2020-07-06 03:59:52張會強張秦銘馬文鵬王雨薇
陜西農業科學 2020年6期

張會強,白 昭,王 斐,張秦銘,馬文鵬,王雨薇

(1.陜西省環境監測中心站,陜西 西安 710054;2.國家環境二噁英監測西北分中心,陜西 西安 710054)

1 引言

二噁英類物質包括多氯二苯并二噁英(PCDDs)和多氯二苯并呋喃(PCDFs),共計210種化合物。這類化合物通過進入動物細胞內與芳香烴受體(AhR)結合,調控下游基因轉錄,引發各種的毒性效應[1,2],包括致癌、致畸、致突變和生殖毒性效應[3~6]。隨著工業社會的發展,鋼鐵冶煉、垃圾焚燒、水泥生產、制漿造紙等行業排放產生的二噁英[7],蓄積在土壤、底泥等環境介質當中,因其極難降解,隨食物鏈放大并富集在動物和人體當中,影響食品安全和人體健康[8~10]。
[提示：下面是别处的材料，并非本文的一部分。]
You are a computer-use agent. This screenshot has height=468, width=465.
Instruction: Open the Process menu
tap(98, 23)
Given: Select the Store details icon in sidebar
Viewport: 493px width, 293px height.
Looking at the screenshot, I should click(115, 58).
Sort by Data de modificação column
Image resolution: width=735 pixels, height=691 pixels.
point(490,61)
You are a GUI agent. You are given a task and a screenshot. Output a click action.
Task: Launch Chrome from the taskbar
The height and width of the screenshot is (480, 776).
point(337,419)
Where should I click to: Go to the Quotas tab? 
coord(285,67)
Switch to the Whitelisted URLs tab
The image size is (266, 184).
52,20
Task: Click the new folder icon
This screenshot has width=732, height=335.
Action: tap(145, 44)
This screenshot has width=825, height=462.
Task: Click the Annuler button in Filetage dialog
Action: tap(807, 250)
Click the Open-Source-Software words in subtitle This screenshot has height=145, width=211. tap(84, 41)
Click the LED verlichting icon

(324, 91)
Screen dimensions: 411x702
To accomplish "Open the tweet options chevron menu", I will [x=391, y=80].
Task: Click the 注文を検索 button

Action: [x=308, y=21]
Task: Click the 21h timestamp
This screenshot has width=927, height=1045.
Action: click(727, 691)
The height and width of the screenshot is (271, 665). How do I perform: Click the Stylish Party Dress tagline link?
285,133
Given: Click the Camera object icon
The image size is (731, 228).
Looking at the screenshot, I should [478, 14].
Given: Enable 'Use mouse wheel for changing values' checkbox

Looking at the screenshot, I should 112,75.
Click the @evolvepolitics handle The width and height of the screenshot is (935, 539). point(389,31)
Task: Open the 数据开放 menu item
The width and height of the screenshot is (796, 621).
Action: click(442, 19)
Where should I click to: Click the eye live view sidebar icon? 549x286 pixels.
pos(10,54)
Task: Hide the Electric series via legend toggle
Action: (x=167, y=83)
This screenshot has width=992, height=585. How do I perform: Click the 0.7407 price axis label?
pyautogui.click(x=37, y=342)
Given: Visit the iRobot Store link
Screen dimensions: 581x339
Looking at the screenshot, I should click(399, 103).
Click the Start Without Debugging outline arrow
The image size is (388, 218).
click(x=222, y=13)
2016年5月28日國務院印發了《土壤污染防治行動計劃》,簡稱“土十條”,旨在加強土壤污染防治,保證土壤環境質量,保障農產品質量安全。土壤中的二噁英類的定量檢測主要依據HJ 77.4-2008《土壤和沉積物二噁英的測定同位素稀釋高分辨氣相色譜-高分辨質譜聯用法》(high resolution gas-high resolution mass spectrometer ,簡稱 HRGC-HRMS法)。該方法檢測過程繁瑣,成本高,周期長,需有昂貴的高分辨質譜檢測,不適用于環境樣品的大量篩選。熒光素酶報告基因法(the chemical-activated luciferase expression,以下簡稱CALUX法)是將熒光素酶作為報告基因插入到控制轉錄的DRE基因下游,制備成報告基因質粒并轉染大鼠肝癌細胞構建的穩定轉染的細胞株。含二噁英類的樣品與細胞株共同孵育時,就會激活AhR信號通路,進而激活含DRD(dioxin responsive domain, DRD)報告基因的啟動子,誘導熒光素酶的表達,加入熒光素酶底物產生熒光,熒光值與二噁英含量成正比[11]。CALUX法已經成為行業內二噁英快速篩選的“熱點”方法[12~14]。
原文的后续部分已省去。